6/10/2009 3:10:42 PM
I've been using a lot of jQuery lately in a new project and am falling in love with it! It is a wonder why I have never used it before but am glad I was kind of forced to learn it ;)
As with anything new there is a bit of a learning curve. The application I am working on boasts a large number of tabs for different sections of the site. One of the requirements is to toggle the "active" tab via CSS class. Easy right? This was easy to do in vanilla JavaScript so it should be super-easy to do with jQuery. It is!

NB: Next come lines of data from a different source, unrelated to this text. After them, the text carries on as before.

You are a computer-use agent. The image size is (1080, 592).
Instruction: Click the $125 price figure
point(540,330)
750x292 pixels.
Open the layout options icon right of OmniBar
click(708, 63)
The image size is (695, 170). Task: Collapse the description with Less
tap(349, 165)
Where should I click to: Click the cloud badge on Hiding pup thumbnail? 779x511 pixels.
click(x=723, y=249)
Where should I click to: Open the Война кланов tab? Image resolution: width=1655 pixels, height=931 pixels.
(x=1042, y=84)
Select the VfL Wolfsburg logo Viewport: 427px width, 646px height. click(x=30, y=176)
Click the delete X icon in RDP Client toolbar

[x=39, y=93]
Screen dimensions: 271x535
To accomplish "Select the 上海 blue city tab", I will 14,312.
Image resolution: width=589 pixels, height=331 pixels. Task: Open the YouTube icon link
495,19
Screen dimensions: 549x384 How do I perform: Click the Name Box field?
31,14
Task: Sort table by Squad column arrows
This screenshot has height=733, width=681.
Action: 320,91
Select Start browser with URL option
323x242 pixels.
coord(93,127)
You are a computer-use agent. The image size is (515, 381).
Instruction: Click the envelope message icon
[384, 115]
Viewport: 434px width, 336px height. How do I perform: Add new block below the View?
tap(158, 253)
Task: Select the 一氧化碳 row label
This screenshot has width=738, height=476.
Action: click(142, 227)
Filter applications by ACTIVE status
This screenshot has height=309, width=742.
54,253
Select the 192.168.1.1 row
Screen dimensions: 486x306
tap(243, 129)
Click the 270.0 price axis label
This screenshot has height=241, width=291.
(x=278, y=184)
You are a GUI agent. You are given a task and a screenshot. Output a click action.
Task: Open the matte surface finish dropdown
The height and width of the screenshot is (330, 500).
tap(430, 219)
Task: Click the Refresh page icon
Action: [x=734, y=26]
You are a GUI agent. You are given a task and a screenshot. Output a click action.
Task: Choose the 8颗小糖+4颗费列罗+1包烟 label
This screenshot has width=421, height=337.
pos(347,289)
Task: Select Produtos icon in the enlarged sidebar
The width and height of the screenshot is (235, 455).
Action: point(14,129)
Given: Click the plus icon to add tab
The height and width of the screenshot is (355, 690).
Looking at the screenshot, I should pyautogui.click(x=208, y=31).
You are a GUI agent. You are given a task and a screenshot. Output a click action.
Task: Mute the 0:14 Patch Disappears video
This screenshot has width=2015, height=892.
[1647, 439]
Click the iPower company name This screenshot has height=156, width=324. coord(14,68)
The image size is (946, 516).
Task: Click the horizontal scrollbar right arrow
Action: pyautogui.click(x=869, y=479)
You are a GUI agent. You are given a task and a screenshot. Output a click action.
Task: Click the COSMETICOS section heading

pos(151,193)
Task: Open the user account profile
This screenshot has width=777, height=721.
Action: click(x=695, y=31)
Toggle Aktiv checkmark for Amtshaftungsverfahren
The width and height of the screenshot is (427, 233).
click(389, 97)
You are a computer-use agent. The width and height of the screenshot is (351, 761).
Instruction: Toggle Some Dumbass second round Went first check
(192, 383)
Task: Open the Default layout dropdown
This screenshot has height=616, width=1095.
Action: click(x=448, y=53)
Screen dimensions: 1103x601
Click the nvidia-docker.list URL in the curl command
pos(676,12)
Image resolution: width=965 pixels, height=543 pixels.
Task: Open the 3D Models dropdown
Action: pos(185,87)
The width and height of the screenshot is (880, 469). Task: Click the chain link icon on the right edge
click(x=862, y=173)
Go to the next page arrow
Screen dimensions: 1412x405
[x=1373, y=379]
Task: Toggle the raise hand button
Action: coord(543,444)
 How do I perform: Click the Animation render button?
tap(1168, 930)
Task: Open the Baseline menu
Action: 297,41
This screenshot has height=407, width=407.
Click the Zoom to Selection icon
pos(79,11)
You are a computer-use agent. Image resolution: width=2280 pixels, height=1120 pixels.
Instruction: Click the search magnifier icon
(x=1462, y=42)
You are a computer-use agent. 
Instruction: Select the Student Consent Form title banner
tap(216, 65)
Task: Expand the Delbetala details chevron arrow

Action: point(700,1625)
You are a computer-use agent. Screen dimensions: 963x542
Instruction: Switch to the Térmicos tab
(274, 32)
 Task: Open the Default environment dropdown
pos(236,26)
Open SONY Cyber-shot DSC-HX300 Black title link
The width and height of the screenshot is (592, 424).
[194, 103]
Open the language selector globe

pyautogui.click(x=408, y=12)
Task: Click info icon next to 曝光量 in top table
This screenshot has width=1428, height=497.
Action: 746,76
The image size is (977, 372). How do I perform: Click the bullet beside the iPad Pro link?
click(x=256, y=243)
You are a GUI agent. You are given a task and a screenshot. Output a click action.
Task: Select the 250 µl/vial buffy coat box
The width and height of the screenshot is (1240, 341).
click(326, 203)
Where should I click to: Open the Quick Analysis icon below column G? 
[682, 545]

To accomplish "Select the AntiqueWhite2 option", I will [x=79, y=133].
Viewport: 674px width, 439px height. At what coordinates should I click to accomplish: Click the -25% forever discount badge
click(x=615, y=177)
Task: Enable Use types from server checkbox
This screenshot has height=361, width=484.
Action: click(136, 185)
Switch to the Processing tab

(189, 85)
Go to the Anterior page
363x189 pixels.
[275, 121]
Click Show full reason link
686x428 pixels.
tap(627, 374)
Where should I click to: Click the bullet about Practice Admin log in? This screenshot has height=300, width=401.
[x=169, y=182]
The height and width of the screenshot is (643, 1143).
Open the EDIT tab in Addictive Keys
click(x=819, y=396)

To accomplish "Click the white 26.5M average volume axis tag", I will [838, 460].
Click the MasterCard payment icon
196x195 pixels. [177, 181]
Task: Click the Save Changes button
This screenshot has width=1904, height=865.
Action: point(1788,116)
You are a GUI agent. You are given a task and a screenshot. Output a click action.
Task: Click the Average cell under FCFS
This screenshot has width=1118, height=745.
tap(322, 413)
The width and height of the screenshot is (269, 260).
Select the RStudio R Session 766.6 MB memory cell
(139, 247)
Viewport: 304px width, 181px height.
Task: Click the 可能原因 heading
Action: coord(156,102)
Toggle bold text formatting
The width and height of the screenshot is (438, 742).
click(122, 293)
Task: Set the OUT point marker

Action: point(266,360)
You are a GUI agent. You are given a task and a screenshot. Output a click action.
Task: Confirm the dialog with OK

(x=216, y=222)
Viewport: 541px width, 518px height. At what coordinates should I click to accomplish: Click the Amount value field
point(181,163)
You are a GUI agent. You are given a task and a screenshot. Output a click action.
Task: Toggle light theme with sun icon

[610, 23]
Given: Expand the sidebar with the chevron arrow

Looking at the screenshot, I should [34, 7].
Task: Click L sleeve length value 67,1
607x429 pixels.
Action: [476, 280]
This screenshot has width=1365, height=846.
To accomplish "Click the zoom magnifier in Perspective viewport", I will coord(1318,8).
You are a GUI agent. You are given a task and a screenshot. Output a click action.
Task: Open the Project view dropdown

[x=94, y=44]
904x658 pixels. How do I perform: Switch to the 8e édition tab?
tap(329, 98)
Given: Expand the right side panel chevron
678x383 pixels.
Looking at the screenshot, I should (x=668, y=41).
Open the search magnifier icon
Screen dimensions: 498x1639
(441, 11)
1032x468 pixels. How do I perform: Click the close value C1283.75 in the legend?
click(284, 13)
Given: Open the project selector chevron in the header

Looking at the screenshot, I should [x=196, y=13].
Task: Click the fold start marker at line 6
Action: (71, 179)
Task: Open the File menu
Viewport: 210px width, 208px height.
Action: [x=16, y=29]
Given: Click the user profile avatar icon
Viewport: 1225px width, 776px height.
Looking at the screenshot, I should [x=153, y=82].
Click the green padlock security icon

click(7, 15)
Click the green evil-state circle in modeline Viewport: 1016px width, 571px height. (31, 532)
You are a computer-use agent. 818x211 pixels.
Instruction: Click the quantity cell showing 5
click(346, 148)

$('#FooItem1').removeClass('active');
$('#FooItem2').removeClass('active');
$('#FooItem3').removeClass('active');
$('#FooItem4').removeClass('active');
$('#FooItem5').removeClass('active');
That works great but there is one caveat: adding new tabs. If the requirements of the UI changed and we were to have to add a new tab (or 6 more) then we would have to not only change the view (or in this case partial view ;) ) but also the JavaScript functions dealing with these tabs. Since all of our tabs are UL with stylized LI's containing anchor tags I decided to create something like this:
function
RemoveActiveClassFromListItemControlByID(controlID) {
$("#" + controlID).children().each(function() {
$(this).children("a").removeClass("active");});
}
Now this isn't that generic since I have the "a" and "active" strings hard-coded. In this case it works for us since all the tabs are the same format and all we really need is the id of the control. This little function will enumerate the children of the control (in this case all LI's and then enumerate the A children and remove the active css class. Simple. To extend this to be even more generic you could do the following:
function
RemoveClassNamesFromChildElementByControlID(controlID, childElement, className) {
$("#" + controlID).children().each(function() {
$(this).children(childElement).removeClass(className);});
}
Here's an example of how you could use the function above. Let's say that you want to enumerate all children in a OL with an id of "fooList". Each children has a span tag with a css class of BAR and you want to reset all of them when a user clicks on a hyperlink. This would be extremely simple:
<
a href="javascript:(RemoveClassNamesFromChildElementByControlID('fooList', 'span', 'BAR'));">CLICK HERE</a>
Easy. I'm really starting to love this jQuery business.